ACTIVITY:
Repeat each entry exactly. Drop every image.

PROVIDED RECORDS:
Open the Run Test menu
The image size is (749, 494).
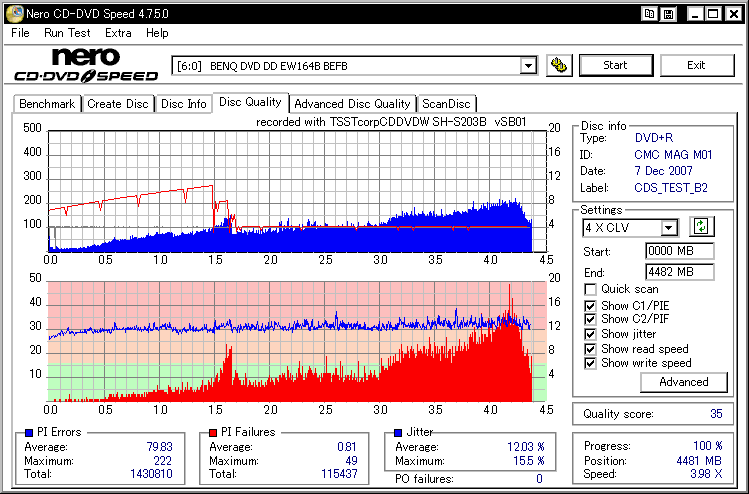point(67,33)
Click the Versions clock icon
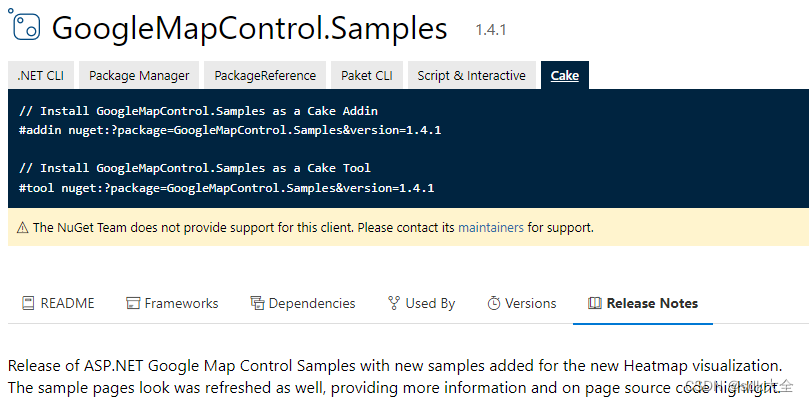Screen dimensions: 809x402 (494, 303)
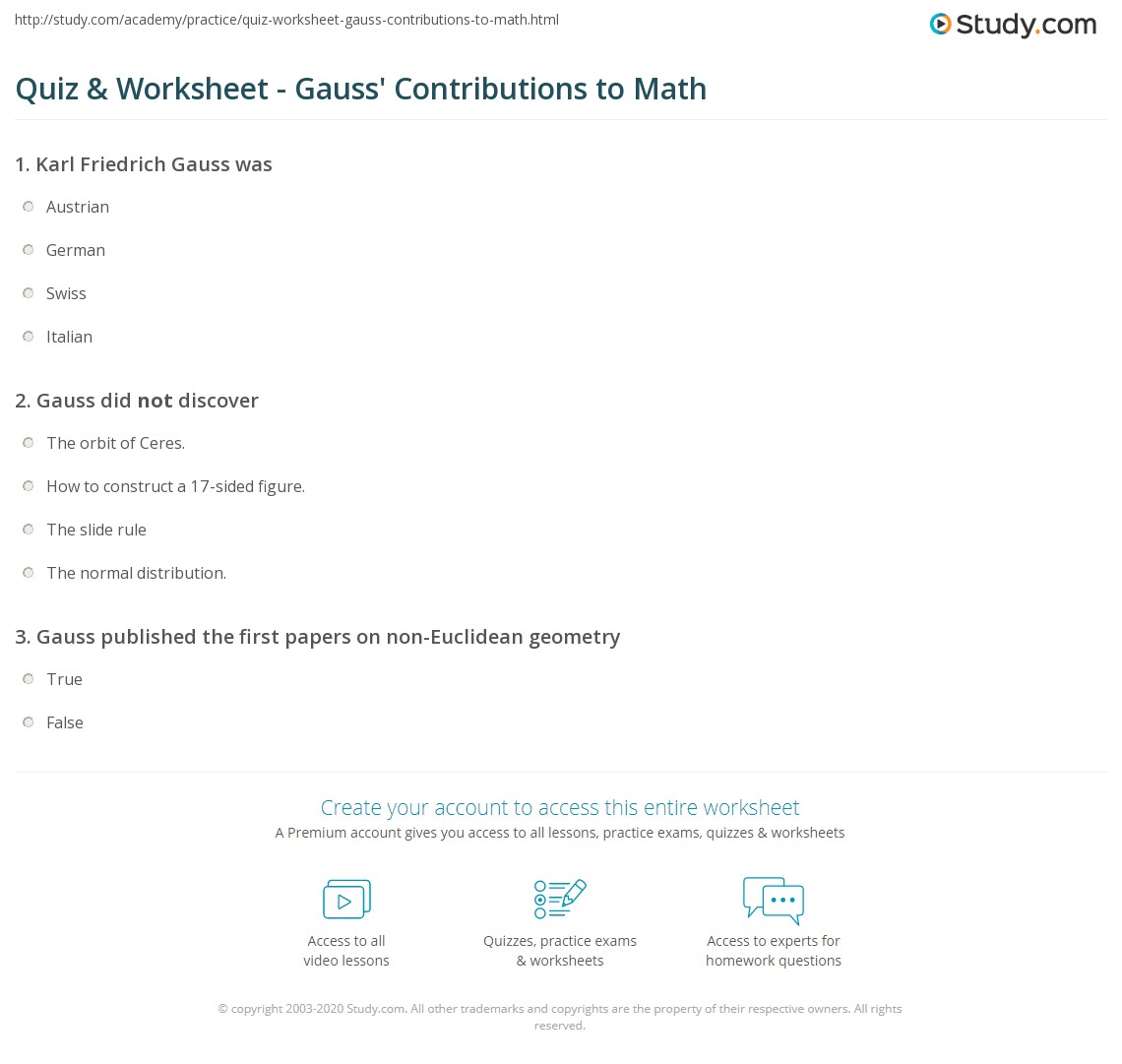Select the Austrian radio button
The width and height of the screenshot is (1122, 1064).
tap(29, 207)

ANSWER TO THE PROBLEM:
Open the Run Test menu
The image size is (749, 494).
point(67,33)
Click the Versions clock icon
Screen dimensions: 809x402 (494, 303)
Select the Austrian radio button
The width and height of the screenshot is (1122, 1064).
tap(29, 207)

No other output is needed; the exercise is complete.